July 15, 2025// CORPORATE LAW

Friends and Family Investments Still Require Compliance: Why You Need a Reg D Exemption and Proper Disclosures

By: Ralph Longo

When starting a business, many founders turn to the people they know best—close friends, family members, longtime colleagues—for early capital. These relationships often carry a sense of informality and trust, which can create a dangerous misconception: that securities laws don’t apply when the investors are personal connections.

That belief is false. And following it can create serious legal and financial exposure.

Under federal and state securities laws, any offer or sale of a security is presumed to require registration with the SEC unless it qualifies for an exemption. There is no special carveout for friends and family. If you’re offering equity, a membership interest, a convertible note, or any other instrument that falls within the (very broad) definition of a security, you are conducting a securities offering, regardless of who the investor is or how close your relationship may be.
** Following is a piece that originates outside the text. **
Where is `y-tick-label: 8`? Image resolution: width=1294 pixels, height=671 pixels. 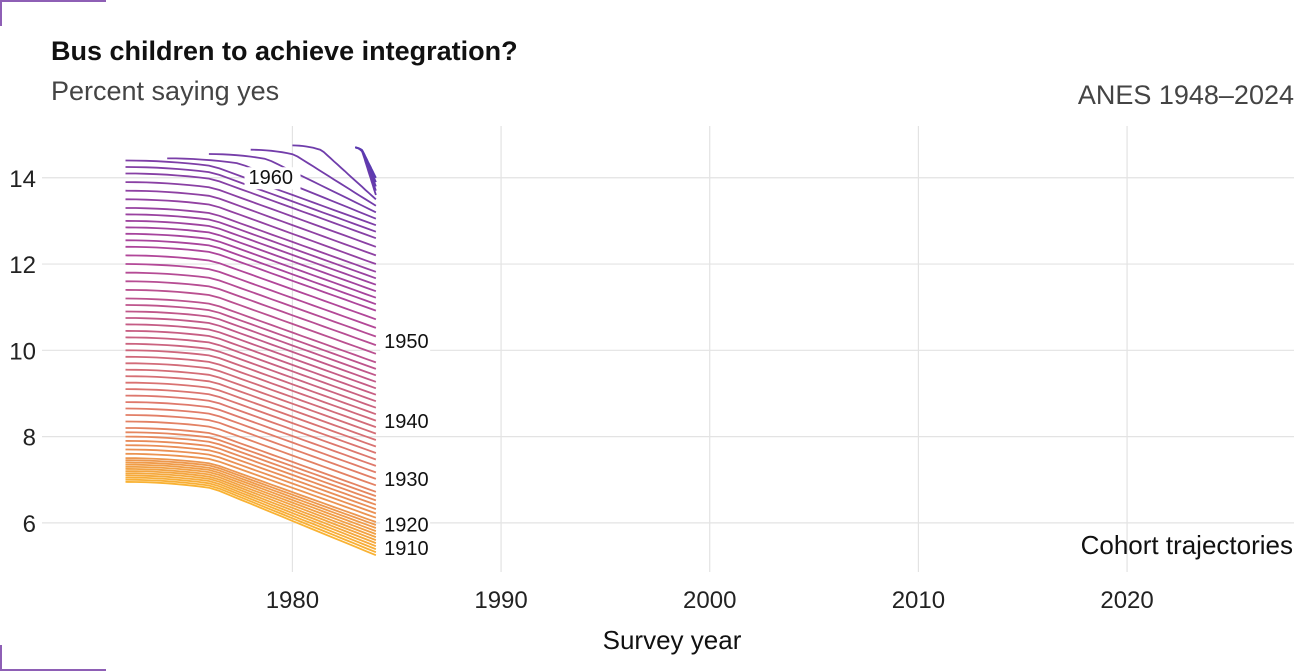
y-tick-label: 8 is located at coordinates (30, 438). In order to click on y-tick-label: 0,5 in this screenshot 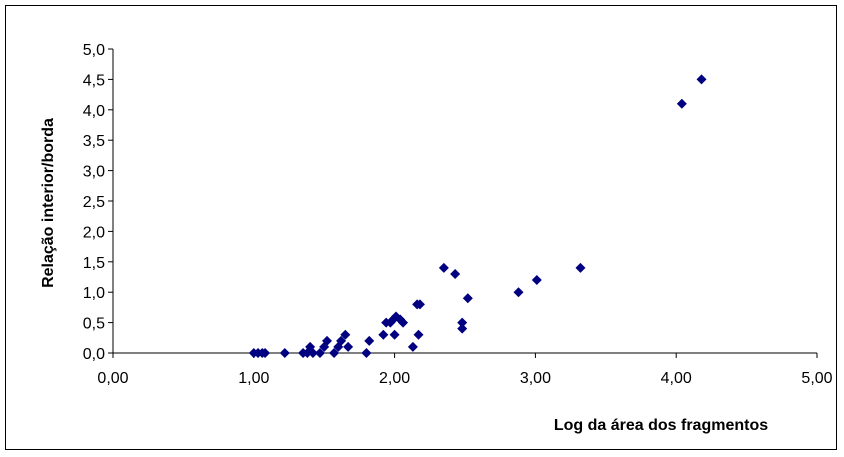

Despite what some founders may assume, the term “friends and family” is not a legal term, and it does not come with any built-in regulatory leeway. The fact that an investor trusts you or is personally connected to you does not relieve you of your legal obligations. Without proper structuring and compliance, a friends and family round may result in rescission claims, liability for founders, complications in future financing, and even regulatory enforcement.

The most common path for compliance in these types of early-stage raises is through Regulation D of the Securities Act, particularly under Rule 506(b). This exemption allows a company to raise an unlimited amount of money through a private placement without registering the offering, so long as certain conditions are met. Most notably, Rule 506(b) prohibits general solicitation, but it allows investments from both accredited and, in limited circumstances, non-accredited but sophisticated investors. The company must still file a Form D notice with the SEC and make any required state-level filings within fifteen days of the first sale.

The availability of the Reg D exemption does not mean that documentation and disclosures are optional. Even when raising money from friends and family, a company should provide a private placement memorandum or investor disclosure document that outlines the business, the terms of the offering, the intended use of proceeds, and the risks involved. This may not need to be as elaborate as a venture-backed Series A PPM, but it must be complete and accurate. Accompanying this should be a subscription agreement that includes representations from the investor and documents the purchase of the security in writing.

If your investor is not accredited, the disclosure burden is even higher. Federal regulations require detailed financial and risk-related information to be provided to non-accredited investors, and failing to meet those standards could eliminate the exemption entirely.

Some founders are reluctant to formalize these arrangements out of fear that it will offend or alienate their personal connections. But the opposite is true. Providing clear, written disclosures and formal agreements protects both sides. It ensures that expectations are set, that risks are acknowledged, and that future misunderstandings are less likely to turn into legal problems. It also makes your business more attractive to future institutional investors, who will conduct due diligence and closely examine your past fundraising practices.

If you’re raising capital from people close to you, you owe them the same level of legal professionalism you would owe to a stranger. There is no legal exemption based on trust. If you are raising capital, you must either register the offering or comply with an exemption. Friends and family investments are no exception. The law does not care whether the person writing the check shares your last name or your childhood memories. It cares whether you followed the rules.

And if you want your business to grow, you should care too.